This guy was convicted of murder even though he claimed self-defense. He brings a habeas corpus petition, claiming ineffective assistance of counsel because his lawyer did not do anything about the fact that the defendant was hard of hearing and could not hear what was happening at trial. The Court of Appeals says the defendant may have a point.
The case is Pierotti v. Walsh, decided on August 24. The defendant is a sympathetic party here, as the Court of Appeals (Pooler, Livingston and Lohier) notes that he complained to the judge that he could not hear what as happening in his own case. The Court rules in his favor, but not on the actual question of whether his lawyer blew it in not requesting an accommodation for his disability. Instead, the Second Circuit says merely that the district court has authority to hear this case despite the lower court's finding that the murder conviction could be sustained on independent state-law grounds. (Habeas petitions challenge the federal constitutionality of criminal convictions).
The issue of whether someone's conviction can be challenged in a federal habeas petition in light of an "adequate state law grounds" objection is complicated, but for this case, the bottom line is that while the failure to follow certain state-law procedures in initially challenging the conviction may provide a basis to prevent the federal court from entertaining the habeas petition, there are exceptions to that rule, including if the procedural bar was required in the particular facts of each case.
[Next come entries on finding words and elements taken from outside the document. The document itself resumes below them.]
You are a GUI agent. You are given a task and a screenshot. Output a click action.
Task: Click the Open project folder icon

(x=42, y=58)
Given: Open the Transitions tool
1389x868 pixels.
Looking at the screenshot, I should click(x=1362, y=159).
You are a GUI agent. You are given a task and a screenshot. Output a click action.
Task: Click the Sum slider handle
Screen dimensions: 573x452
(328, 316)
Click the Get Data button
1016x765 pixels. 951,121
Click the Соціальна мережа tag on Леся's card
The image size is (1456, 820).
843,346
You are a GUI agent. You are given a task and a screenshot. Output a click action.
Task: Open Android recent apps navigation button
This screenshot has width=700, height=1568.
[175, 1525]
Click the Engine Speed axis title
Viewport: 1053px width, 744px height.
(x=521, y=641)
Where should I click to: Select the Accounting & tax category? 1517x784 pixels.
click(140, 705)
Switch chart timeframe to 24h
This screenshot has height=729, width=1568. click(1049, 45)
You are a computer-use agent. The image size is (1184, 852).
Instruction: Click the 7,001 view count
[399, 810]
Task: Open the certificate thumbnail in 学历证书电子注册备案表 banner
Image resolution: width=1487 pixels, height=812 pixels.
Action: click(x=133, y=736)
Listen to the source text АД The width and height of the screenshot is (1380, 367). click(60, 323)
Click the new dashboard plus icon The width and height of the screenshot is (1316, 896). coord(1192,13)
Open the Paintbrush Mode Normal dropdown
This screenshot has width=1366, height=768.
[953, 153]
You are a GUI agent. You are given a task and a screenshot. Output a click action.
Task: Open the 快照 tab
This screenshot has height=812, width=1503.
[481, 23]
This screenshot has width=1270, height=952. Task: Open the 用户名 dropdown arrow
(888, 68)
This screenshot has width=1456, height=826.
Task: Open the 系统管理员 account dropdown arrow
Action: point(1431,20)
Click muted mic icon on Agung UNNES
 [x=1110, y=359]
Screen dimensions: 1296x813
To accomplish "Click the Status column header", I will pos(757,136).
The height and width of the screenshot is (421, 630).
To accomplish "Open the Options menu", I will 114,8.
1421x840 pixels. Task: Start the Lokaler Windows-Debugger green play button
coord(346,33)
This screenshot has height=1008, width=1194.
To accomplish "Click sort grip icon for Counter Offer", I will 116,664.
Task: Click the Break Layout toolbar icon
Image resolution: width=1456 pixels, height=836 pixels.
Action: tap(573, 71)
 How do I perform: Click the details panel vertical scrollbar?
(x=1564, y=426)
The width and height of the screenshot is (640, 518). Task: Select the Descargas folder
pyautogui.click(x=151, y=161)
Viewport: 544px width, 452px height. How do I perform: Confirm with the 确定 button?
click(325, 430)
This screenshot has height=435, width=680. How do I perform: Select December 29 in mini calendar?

In this case, New York law held that Pierotti did not have to raise his ineffective assistance claim on direct appeal from his conviction. So, his failure to do so here is not fatal to his federal habeas claim. This is so because some ineffective assistance claims cannot be raised on direct appeal because there is no trial court record to reply upon in support of such an appeal. You have to bring what we call a 440-action to create a new record in support of your criminal appellate challenge. That is what Pierotti did here, as "his claim depended on some facts appearing on the trial record, such as his trial counsel's failure to secure an accommodation for Pierotti's hearing impairment, but his claim ultimately turns on facts appearing outside the record, such as his trial counsel's alleged awareness of Pierotti's hearing impairment.
What it all means for this guy is that the federal trial court has authority to decide Pierotti's habeas claim that his trial lawyer dropped the ball for him at trial. It does not mean that he walks free. It means he has the opportunity to prove to the lower federal court judge that this alleged ineffective assistance deprived him of a fair trial.